The community of Deep Creek was founded in 1883 and originally known as Deep Creek Falls. In 1894 the name was shortened to Deep Creek. The agricultural potential of the area was promoted to attract settlers. The community, which was incorporated as a town, saw its heyday during the first decades of its existence. At its peak, Deep Creek was home to multiple churches, businesses, a mill and a school which served more than 100 students. The historic Deep Creek school was constructed in 1905. The community faded through the 1910s and 1920s before ultimately facing disincorporation in 1939. The school continued operations for five more years before being shuttered in 1944.

In 1960, a Hutterite community was established in the Deep Creek area.
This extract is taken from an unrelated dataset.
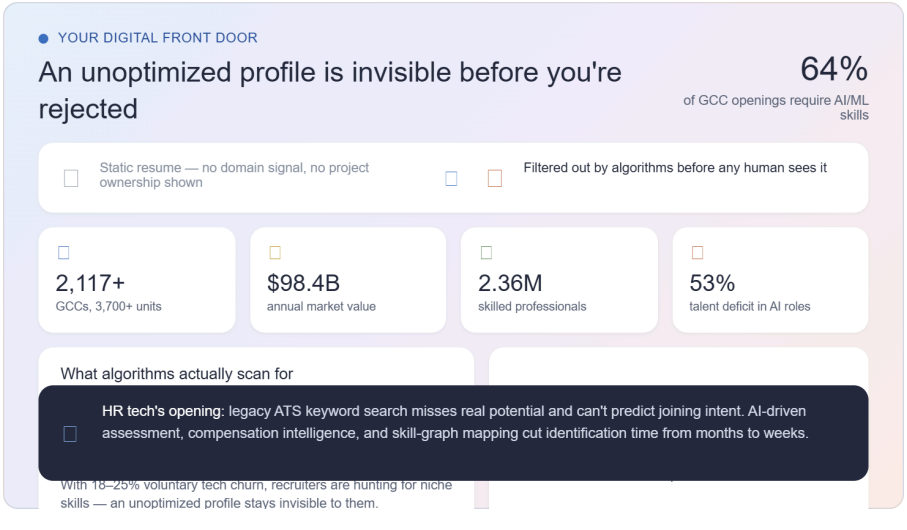Open the GCCs, 3,700+ units card
Screen dimensions: 907x530
tap(137, 280)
Led by Paul S. Gross, who brought his family from Alberta, the Hutterites purchased and leased more than 3,000 acres of farmland immediately north of the community. It was the first Hutterite community west of the Rocky Mountains. The community remains active into the 21st century.
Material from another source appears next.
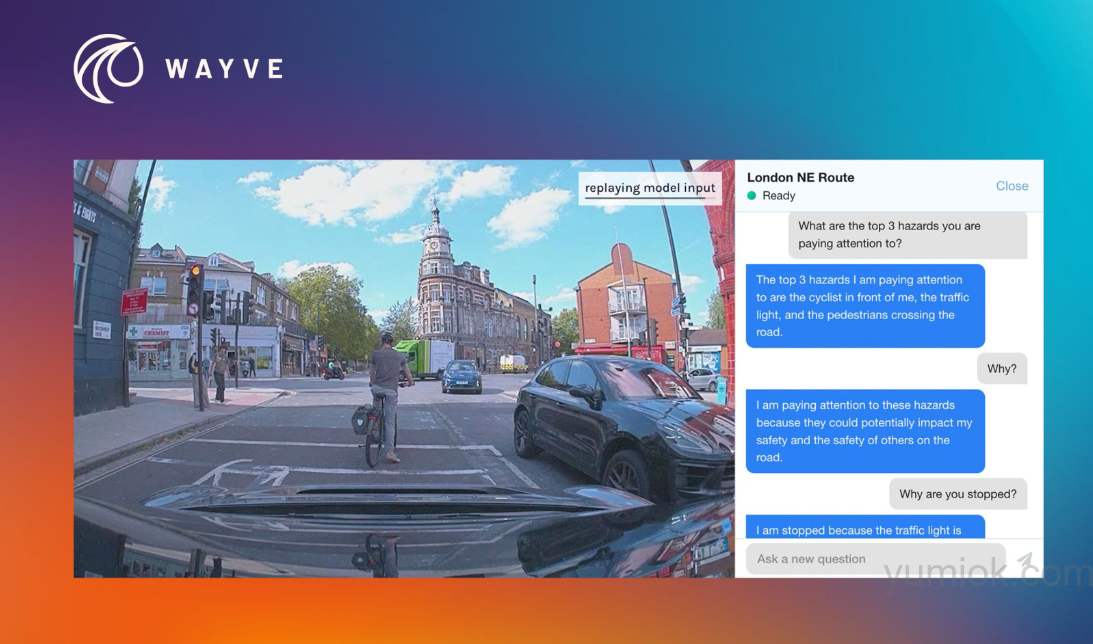1093x644 pixels.
Task: Select the reply about safety of others
Action: coord(864,431)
In 2006, Deep Creek area wells were found to be tainted with three toxic chemicals which investigators suspected entered the groundwater supply from a nearby Nike missile site. The Environmental Protection Agency found trichloroethylene, perchlorate and N-nitrosodimethylamine in area wells. Concentrations of trichloroethylene were found to be 210 parts per billion, well above the maximum concentration level for human consumption of 5 parts per billion. Levels of N-nitrosodimethylamine were twice the maximum concentration level.